The son of a district judge from Meseritz passed the Abitur at the Friedrich-Wilhelm-Gymnasium in Posen in 1854 and wanted to study law in Bonn. He passed the legal trainee examination in 1859 and the great state law examination in 1861. He was then used as a court assessor at the Poznan Court of Appeal. In 1864 he was appointed district judge in Samter and then transferred to Schroda . In 1871 he was promoted to district judge. In 1875 he came to the Berlin City Court as a city judge. With the Reich Justice Laws he traded as District Court Counselor at the District Court of Berlin I. He was appointed Chamber Court Counselor in 1881. In 1885 he came to the Prussian Ministry of Justice and was appointed to the Privy Councilor of Justice and Lecturing Council. At the same time he became a member of the Judicial Examination Commission. In 1889 he was appointed as a secret senior judicial councilor. In 1890 he managed to become a member of the 2nd BGB Commission and received the report on property law. After Hanauer's death in 1893 he became chairman of the commission and in 1894 was given the appropriate title Real Secret Higher Justice Councilor. After the work was completed in 1896, he was appointed President of the Marienwerder Higher Regional Court. He did not take the position because he was in charge of drafting the Prussian implementing laws for the BGB in the Prussian Ministry of Justice. In 1900 he remained permanently in the ministry when he was appointed Undersecretary of State. In 1902 he was awarded the title of Excellence. From 1903 to 1914 he was also president of the Disciplinary Court for non-judicial officials. On the occasion of his retirement on June 1, 1913, he was awarded diamonds for the Order of the Red Eagle with Oak Leaves . He was co-editor of Julius Albert Gruchot's “Contributions to the Explanation of German Law” and held honorary doctorates from the Universities of Halle and Königsberg.

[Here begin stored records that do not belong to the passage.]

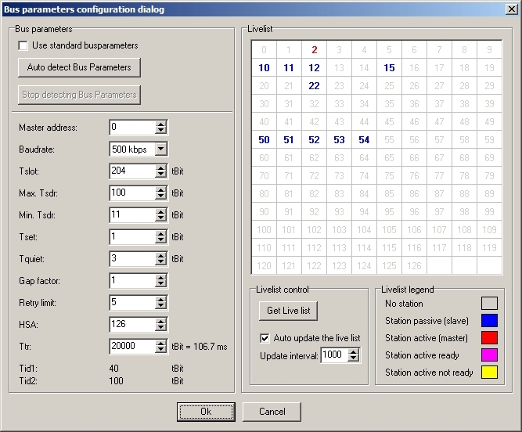Click Auto detect Bus Parameters button

pyautogui.click(x=79, y=67)
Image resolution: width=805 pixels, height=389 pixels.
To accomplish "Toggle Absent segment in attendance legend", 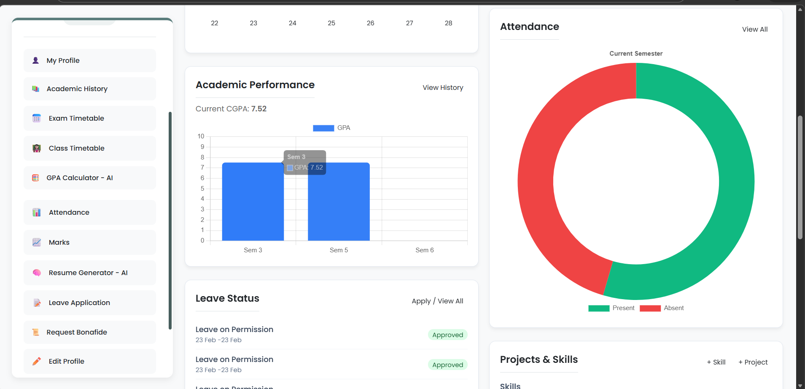I will pos(662,308).
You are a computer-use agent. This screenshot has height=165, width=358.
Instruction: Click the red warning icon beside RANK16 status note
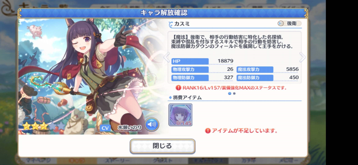coord(178,88)
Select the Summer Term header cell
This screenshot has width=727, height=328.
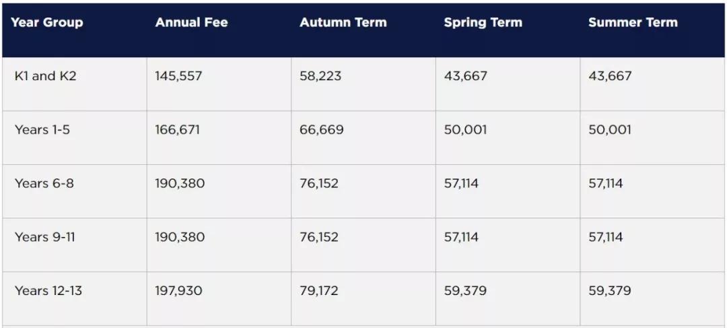pos(633,22)
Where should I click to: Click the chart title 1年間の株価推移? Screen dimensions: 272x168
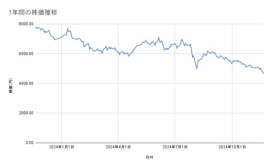33,12
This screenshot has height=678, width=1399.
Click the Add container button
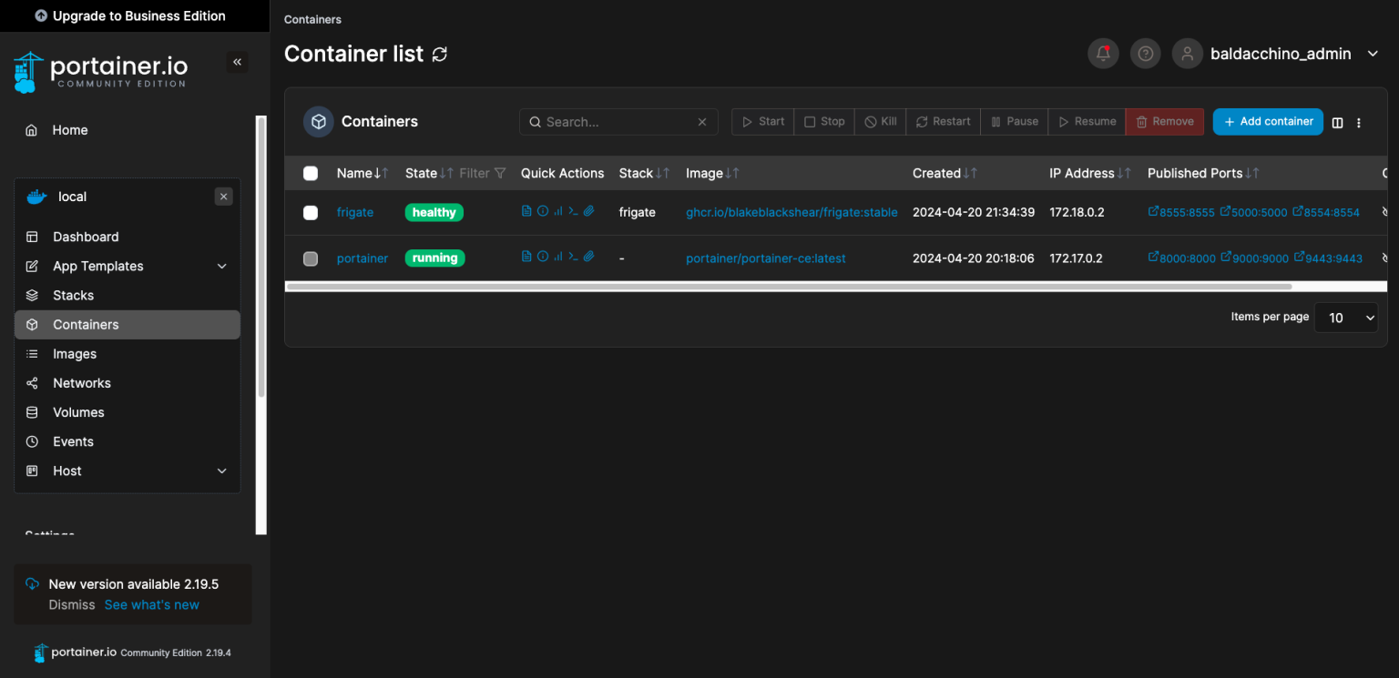[1267, 121]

His son Georg Küntzel (1870–1945) was a historian and rector in Frankfurt am Main.

literature

  • "Personnel changes in the Prussian judicial administration" , Deutsche Juristen-Zeitung, year 18 (1913), column 573
  • Werner Schubert : Materials on the history of the creation of the BGB: Einf., Biographies, materials. Berlin, New York 1978, p. 102f.

Individual evidence

  1. ^ About the speeches of Thucydides / Schulnachrichten, Posen 1854, p. 61.